By feeding them small portions, you will ensure that the water stays clean instead of being contaminated by the leftover food.
Frontosa Cichlid Tank Mates
There is not much to be concerned about when it comes to the temperament of the Frontosa Cichlid. They are not aggressive toward other fish. Therefore, you can already look forward to setting up an exciting community aquarium.
Since it enjoys the company of other fish, we don’t recommend keeping it alone. There are going to be very little territorial disputes if it depends on this cichlid. The Frontosa is prepared to defend its territory at all times but with the right tank mates, it is not going to be necessary. It is best to keep 6-8 of them in the same tank with a one to three male to female ratio.
You can add a few other durable fish species to the tank as well. Just make sure not to include aggressive fish because those can bully them, causing a lot of stress. Of course, since the Frontosa is a carnivore, you shouldn’t keep it with small fish either. They are going to be eaten without hesitation.
Keep it together with species that grow bigger than 3 inches in size. Recommended tank mates for the Frontosa Cichlid are Bichirs, Plecostomus or other fish that come from Lake Tanganyika. In a community tank, they are going to spend most of their time near the bottom.
Frontosa Cichlid Breeding
It is rather straightforward to breed the Frontosa Cichlid in captivity. The males tend to fertilize the eggs of all the females they can find around them. When the female is ready, she lays down around 50 eggs on the sandy substrate or in a rock crevice. Then, the male comes around and fertilizes those eggs.
Now, since the Frontosa is a mouth-brooder, the female stores those eggs in her mouth. Her mouth basically functions as a natural incubator. While she does this, the male is going to stay around and guard the territory. After 3 or 4 days, you are going to notice the fry swimming around in the tank.
The Frontosa female is a good parent, as she will take care of her fry for 4 to 6 weeks. In the meanwhile, you can feed the little cichlids some baby brine shrimp to help them grow. If you want the breeding to happen, then you should definitely buy an aquarium that is 100 gallons of size or bigger.
After the fries have left their egg, you need to check back every 6 months and remove the biggest juveniles. Those are the males and they should be kept in a separate tank.
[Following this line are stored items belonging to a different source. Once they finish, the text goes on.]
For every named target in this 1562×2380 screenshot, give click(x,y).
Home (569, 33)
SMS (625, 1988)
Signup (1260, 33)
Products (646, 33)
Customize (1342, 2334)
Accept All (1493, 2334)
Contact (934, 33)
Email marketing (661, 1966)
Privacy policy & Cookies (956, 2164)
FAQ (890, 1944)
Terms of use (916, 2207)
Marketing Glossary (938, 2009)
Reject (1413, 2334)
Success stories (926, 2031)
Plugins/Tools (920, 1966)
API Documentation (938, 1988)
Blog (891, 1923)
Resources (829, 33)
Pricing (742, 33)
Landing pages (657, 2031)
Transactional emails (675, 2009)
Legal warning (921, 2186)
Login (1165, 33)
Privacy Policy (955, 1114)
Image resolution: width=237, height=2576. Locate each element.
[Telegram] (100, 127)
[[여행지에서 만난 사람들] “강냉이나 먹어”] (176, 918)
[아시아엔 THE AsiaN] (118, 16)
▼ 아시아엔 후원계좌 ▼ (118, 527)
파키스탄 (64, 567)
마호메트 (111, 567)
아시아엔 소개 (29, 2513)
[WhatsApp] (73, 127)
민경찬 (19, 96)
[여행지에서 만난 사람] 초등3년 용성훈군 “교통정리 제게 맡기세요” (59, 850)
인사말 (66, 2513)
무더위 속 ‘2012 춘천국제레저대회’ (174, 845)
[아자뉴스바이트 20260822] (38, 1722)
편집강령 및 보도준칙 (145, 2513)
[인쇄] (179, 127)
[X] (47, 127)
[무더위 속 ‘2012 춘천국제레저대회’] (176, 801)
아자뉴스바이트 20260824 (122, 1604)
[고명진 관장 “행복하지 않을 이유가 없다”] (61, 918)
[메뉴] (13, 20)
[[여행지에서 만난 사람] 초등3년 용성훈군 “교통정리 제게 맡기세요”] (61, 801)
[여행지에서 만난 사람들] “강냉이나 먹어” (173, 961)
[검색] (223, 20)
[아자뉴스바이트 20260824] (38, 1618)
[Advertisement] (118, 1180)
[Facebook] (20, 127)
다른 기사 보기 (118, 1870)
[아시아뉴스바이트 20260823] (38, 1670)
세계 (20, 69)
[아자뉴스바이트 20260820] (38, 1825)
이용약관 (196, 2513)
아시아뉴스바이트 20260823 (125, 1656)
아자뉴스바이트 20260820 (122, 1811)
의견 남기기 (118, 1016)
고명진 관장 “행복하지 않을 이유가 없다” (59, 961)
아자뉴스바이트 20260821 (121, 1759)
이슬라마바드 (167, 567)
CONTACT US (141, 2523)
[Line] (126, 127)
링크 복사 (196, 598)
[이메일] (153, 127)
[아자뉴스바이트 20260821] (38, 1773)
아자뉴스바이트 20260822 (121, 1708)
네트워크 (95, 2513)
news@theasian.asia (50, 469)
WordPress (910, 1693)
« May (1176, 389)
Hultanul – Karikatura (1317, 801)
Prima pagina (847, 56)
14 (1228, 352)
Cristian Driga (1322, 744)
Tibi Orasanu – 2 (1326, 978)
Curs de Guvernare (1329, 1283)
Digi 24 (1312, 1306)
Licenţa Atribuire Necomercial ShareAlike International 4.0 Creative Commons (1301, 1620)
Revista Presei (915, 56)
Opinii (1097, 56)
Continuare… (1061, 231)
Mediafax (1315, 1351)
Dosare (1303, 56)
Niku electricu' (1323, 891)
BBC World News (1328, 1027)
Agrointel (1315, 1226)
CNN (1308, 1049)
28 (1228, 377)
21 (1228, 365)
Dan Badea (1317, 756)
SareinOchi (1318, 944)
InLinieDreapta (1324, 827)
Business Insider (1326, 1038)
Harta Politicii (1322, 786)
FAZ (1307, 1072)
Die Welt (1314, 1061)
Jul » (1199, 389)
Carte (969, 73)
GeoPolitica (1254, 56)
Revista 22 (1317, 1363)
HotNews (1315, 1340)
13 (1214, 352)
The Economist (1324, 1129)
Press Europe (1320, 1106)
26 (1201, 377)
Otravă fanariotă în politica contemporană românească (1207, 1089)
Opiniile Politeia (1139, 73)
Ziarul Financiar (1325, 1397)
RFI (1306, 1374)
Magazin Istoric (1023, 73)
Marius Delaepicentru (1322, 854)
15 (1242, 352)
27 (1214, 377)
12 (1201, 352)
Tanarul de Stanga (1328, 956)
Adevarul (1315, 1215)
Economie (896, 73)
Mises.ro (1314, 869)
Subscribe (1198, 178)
Taking care of the magnificent Frontosa Cichlid is not a big deal at all. You just need to respect its basic needs, keep the water clean every day and ensure consistent water conditions. A single-species aquarium with a Frontosa colony of 8-12 individuals is going to look awesome.
It is even better to set up a community tank of a few additional species that are compatible with them. If you do it right, you can end up with a pretty interesting and decorative aquarium. For cichlid lovers, the Frontosa is one of the most desirable and aesthetically pleasing one.
Their interesting personality and the way they interact with other fish are a delight to watch. On top of that, it really doesn’t require any special effort to keep this fish healthy and thriving in a home aquarium. If you follow our advice and take care of them the right way, you are going to have a lot of fun in the long run.